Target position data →
########################################
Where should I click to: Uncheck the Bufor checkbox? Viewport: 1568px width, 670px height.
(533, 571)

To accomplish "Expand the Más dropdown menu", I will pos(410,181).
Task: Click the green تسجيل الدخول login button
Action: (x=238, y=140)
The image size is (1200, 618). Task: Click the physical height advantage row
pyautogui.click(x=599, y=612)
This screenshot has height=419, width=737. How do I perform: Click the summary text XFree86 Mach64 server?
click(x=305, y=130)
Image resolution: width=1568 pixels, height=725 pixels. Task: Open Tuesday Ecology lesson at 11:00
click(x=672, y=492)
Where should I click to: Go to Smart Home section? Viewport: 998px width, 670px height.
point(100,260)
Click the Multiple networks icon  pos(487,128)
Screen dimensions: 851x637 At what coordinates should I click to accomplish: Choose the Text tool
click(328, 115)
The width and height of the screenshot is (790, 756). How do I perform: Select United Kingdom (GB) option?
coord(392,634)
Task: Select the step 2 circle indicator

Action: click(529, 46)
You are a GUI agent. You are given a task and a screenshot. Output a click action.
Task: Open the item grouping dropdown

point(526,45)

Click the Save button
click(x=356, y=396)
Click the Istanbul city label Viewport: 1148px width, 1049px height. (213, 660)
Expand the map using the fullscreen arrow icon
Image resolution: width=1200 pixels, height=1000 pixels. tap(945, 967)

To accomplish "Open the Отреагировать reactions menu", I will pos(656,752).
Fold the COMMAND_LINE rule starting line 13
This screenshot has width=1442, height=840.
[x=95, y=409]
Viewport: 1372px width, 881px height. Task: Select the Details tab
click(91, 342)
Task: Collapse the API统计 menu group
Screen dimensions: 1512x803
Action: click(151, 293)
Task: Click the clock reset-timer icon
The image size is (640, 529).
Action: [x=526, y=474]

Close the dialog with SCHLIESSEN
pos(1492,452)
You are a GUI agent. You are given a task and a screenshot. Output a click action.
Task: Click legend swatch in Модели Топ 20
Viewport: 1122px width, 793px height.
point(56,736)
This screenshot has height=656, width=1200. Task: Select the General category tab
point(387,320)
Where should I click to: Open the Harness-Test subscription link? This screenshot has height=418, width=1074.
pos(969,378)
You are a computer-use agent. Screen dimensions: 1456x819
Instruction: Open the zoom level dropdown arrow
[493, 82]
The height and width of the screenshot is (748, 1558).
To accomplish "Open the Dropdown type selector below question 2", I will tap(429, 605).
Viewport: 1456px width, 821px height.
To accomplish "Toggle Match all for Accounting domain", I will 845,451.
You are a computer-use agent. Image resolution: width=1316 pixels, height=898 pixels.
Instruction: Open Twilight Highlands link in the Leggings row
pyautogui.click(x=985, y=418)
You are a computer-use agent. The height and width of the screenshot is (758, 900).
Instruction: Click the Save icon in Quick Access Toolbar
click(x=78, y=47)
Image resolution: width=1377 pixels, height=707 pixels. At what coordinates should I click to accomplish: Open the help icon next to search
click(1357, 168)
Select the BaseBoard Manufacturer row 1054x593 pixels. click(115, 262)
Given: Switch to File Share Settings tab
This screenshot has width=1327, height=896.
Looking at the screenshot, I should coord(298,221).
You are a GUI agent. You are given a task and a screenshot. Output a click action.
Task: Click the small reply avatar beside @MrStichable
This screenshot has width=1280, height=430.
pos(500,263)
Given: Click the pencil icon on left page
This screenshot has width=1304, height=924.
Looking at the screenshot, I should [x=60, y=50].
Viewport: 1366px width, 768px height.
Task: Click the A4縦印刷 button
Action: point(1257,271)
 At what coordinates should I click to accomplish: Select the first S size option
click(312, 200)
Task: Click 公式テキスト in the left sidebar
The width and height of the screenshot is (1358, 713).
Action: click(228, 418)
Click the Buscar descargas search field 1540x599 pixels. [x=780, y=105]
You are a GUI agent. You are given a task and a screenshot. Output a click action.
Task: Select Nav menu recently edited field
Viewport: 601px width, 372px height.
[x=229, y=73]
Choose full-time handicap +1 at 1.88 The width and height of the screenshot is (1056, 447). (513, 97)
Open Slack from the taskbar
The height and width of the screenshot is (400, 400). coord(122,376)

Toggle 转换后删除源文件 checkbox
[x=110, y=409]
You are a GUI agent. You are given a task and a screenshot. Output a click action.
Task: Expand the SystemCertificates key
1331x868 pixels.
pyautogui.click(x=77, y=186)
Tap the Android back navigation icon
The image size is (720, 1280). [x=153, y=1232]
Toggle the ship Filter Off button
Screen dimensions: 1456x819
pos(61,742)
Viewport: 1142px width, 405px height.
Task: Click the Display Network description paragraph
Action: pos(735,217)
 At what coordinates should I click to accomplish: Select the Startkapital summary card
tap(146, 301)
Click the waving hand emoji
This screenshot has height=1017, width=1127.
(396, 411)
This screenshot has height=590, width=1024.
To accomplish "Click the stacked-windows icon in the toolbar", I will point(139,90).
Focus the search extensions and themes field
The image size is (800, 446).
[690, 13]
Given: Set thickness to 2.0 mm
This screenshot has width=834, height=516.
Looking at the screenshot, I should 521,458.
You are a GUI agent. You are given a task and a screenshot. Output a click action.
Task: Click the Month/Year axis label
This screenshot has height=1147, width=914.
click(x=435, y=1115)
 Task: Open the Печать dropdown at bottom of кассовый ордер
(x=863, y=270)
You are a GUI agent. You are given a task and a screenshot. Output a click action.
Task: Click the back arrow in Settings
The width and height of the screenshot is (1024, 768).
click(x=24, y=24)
########################################
Task objective → Reproduce all of the data above, swapping "Smart Home" for "Home Automation" wherever it appears and leaving everything else as it is.

Final answer →
Where should I click to: Uncheck the Bufor checkbox? Viewport: 1568px width, 670px height.
(533, 571)

To accomplish "Expand the Más dropdown menu", I will pos(410,181).
Task: Click the green تسجيل الدخول login button
Action: (x=238, y=140)
The image size is (1200, 618). Task: Click the physical height advantage row
pyautogui.click(x=599, y=612)
This screenshot has height=419, width=737. How do I perform: Click the summary text XFree86 Mach64 server?
click(x=305, y=130)
Image resolution: width=1568 pixels, height=725 pixels. Task: Open Tuesday Ecology lesson at 11:00
click(x=672, y=492)
Where should I click to: Go to Home Automation section? Viewport: 998px width, 670px height.
point(100,260)
Click the Multiple networks icon  pos(487,128)
Screen dimensions: 851x637 At what coordinates should I click to accomplish: Choose the Text tool
click(328, 115)
The width and height of the screenshot is (790, 756). How do I perform: Select United Kingdom (GB) option?
coord(392,634)
Task: Select the step 2 circle indicator

Action: click(529, 46)
You are a GUI agent. You are given a task and a screenshot. Output a click action.
Task: Open the item grouping dropdown

point(526,45)

Click the Save button
click(x=356, y=396)
Click the Istanbul city label Viewport: 1148px width, 1049px height. (213, 660)
Expand the map using the fullscreen arrow icon
Image resolution: width=1200 pixels, height=1000 pixels. tap(945, 967)

To accomplish "Open the Отреагировать reactions menu", I will pos(656,752).
Fold the COMMAND_LINE rule starting line 13
This screenshot has width=1442, height=840.
[x=95, y=409]
Viewport: 1372px width, 881px height. Task: Select the Details tab
click(91, 342)
Task: Collapse the API统计 menu group
Screen dimensions: 1512x803
Action: click(151, 293)
Task: Click the clock reset-timer icon
The image size is (640, 529).
Action: [x=526, y=474]

Close the dialog with SCHLIESSEN
pos(1492,452)
You are a GUI agent. You are given a task and a screenshot. Output a click action.
Task: Click legend swatch in Модели Топ 20
Viewport: 1122px width, 793px height.
point(56,736)
This screenshot has height=656, width=1200. Task: Select the General category tab
point(387,320)
Where should I click to: Open the Harness-Test subscription link? This screenshot has height=418, width=1074.
pos(969,378)
You are a computer-use agent. Screen dimensions: 1456x819
Instruction: Open the zoom level dropdown arrow
[493, 82]
The height and width of the screenshot is (748, 1558).
To accomplish "Open the Dropdown type selector below question 2", I will tap(429, 605).
Viewport: 1456px width, 821px height.
To accomplish "Toggle Match all for Accounting domain", I will 845,451.
You are a computer-use agent. Image resolution: width=1316 pixels, height=898 pixels.
Instruction: Open Twilight Highlands link in the Leggings row
pyautogui.click(x=985, y=418)
You are a computer-use agent. The height and width of the screenshot is (758, 900).
Instruction: Click the Save icon in Quick Access Toolbar
click(x=78, y=47)
Image resolution: width=1377 pixels, height=707 pixels. At what coordinates should I click to accomplish: Open the help icon next to search
click(1357, 168)
Select the BaseBoard Manufacturer row 1054x593 pixels. click(115, 262)
Given: Switch to File Share Settings tab
This screenshot has width=1327, height=896.
Looking at the screenshot, I should coord(298,221).
You are a GUI agent. You are given a task and a screenshot. Output a click action.
Task: Click the small reply avatar beside @MrStichable
This screenshot has width=1280, height=430.
pos(500,263)
Given: Click the pencil icon on left page
This screenshot has width=1304, height=924.
Looking at the screenshot, I should [x=60, y=50].
Viewport: 1366px width, 768px height.
Task: Click the A4縦印刷 button
Action: point(1257,271)
 At what coordinates should I click to accomplish: Select the first S size option
click(312, 200)
Task: Click 公式テキスト in the left sidebar
The width and height of the screenshot is (1358, 713).
Action: click(228, 418)
Click the Buscar descargas search field 1540x599 pixels. [x=780, y=105]
You are a GUI agent. You are given a task and a screenshot. Output a click action.
Task: Select Nav menu recently edited field
Viewport: 601px width, 372px height.
[x=229, y=73]
Choose full-time handicap +1 at 1.88 The width and height of the screenshot is (1056, 447). (513, 97)
Open Slack from the taskbar
The height and width of the screenshot is (400, 400). coord(122,376)

Toggle 转换后删除源文件 checkbox
[x=110, y=409]
You are a GUI agent. You are given a task and a screenshot. Output a click action.
Task: Expand the SystemCertificates key
1331x868 pixels.
pyautogui.click(x=77, y=186)
Tap the Android back navigation icon
The image size is (720, 1280). [x=153, y=1232]
Toggle the ship Filter Off button
Screen dimensions: 1456x819
pos(61,742)
Viewport: 1142px width, 405px height.
Task: Click the Display Network description paragraph
Action: pos(735,217)
 At what coordinates should I click to accomplish: Select the Startkapital summary card
tap(146, 301)
Click the waving hand emoji
This screenshot has height=1017, width=1127.
(396, 411)
This screenshot has height=590, width=1024.
To accomplish "Click the stacked-windows icon in the toolbar", I will point(139,90).
Focus the search extensions and themes field
The image size is (800, 446).
[690, 13]
Given: Set thickness to 2.0 mm
This screenshot has width=834, height=516.
Looking at the screenshot, I should 521,458.
You are a GUI agent. You are given a task and a screenshot. Output a click action.
Task: Click the Month/Year axis label
This screenshot has height=1147, width=914.
click(x=435, y=1115)
 Task: Open the Печать dropdown at bottom of кассовый ордер
(x=863, y=270)
You are a GUI agent. You are given a task and a screenshot. Output a click action.
Task: Click the back arrow in Settings
The width and height of the screenshot is (1024, 768).
click(x=24, y=24)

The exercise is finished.